がんという病と向き合う中で、多くの方が標準治療と並行して、あるいは別の選択肢として「民間療法」に関心を寄せます。藁にもすがる思いで情報を求める患者さんやご家族のために、この記事ではがん治療における民間療法の種類、医学的データ、メリット・デメリット、そして費用について、中立的な立場から解説します。

目次

がんの民間療法とは?標準治療との違い

まず大切なのは、治療法の位置づけを正しく理解することです。

  • 標準治療: 科学的な臨床試験によって、その効果と安全性が証明され、国が承認した最も推奨される治療法です。手術、化学療法(抗がん剤)、放射線治療が三大治療として知られ、近年では免疫チェックポイント阻害薬や分子標的薬なども含まれます。これらは公的医療保険の適用対象です。
  • 民間療法: 標準治療以外の、科学的な根拠が確立されていない治療法の総称です。公的医療保険は適用されず、全額自己負担となります。民間療法は、その目的によって「代替医療」と「補完医療」に分けられます。
    • 代替医療: 標準治療の代わりに用いる療法。
    • 補完医療: 標準治療と組み合わせて行い、QOL(生活の質)の向上や副作用の軽減を目指す療法。

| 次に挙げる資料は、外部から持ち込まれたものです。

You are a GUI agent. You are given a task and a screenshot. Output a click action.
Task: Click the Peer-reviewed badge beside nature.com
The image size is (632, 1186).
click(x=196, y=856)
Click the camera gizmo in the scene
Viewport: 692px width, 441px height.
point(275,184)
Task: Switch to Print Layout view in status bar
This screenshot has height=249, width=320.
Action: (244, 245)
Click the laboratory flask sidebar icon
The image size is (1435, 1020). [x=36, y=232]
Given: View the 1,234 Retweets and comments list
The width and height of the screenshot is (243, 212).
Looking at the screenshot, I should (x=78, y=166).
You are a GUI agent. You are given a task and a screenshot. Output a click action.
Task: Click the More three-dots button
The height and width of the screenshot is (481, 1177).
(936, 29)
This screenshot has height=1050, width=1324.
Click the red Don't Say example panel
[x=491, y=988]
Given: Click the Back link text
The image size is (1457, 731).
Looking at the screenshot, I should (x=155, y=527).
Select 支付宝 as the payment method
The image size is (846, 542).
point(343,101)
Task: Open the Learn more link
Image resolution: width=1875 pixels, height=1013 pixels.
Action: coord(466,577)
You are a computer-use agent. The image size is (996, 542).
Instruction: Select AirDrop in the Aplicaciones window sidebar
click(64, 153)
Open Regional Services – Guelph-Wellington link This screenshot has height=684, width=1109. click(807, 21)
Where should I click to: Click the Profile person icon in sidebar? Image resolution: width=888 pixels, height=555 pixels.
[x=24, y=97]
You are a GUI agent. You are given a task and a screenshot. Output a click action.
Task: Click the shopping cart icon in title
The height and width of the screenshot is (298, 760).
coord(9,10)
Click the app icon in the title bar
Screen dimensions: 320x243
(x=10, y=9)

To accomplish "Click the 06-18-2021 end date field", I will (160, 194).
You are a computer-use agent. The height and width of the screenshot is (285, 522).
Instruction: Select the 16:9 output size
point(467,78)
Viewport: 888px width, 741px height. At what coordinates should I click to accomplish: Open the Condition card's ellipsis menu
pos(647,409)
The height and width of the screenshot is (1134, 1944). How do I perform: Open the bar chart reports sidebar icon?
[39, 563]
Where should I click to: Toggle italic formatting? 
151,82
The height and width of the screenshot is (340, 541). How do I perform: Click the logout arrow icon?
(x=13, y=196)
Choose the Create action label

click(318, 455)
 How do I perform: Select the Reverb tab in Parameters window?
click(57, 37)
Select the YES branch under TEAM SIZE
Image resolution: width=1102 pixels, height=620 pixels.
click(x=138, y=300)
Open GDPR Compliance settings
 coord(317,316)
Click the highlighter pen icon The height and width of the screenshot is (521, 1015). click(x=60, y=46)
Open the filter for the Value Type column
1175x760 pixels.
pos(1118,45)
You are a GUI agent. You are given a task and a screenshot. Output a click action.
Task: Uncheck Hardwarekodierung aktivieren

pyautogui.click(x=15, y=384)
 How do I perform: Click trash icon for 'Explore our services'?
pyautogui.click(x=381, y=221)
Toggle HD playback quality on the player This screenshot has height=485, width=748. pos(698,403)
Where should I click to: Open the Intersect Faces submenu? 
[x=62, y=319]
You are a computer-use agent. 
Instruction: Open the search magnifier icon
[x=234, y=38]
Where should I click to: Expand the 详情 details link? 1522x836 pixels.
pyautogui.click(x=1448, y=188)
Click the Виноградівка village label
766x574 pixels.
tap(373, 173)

国立がん研究センターなどの公的機関は、がんそのものへの効果が証明された民間療法は現時点ではないという見解を明確に示しています。「がんが消えた」といった個人的な体験談は、科学的な根拠とは異なることに注意が必要です。

代表的な民間療法の種類

世の中には多種多様な民間療法が存在します。ここでは代表的なものをいくつかご紹介します。

カテゴリー具体的な療法の例
食事療法ゲルソン療法、マクロビオティック、断食(ファスティング)、特定の食品(野菜ジュース、キノコ類など)の大量摂取
健康食品・サプリメントアガリクス、プロポリス、メシマコブ、サメ軟骨、高濃度ビタミンC点滴
身体的アプローチ鍼(はり)・灸(きゅう)、マッサージ、カイロプラクティック、ヨガ、気功
その他温熱療法(岩盤浴、温泉療法)、アロマセラピー、ホメオパシー、免疫療法(自由診療)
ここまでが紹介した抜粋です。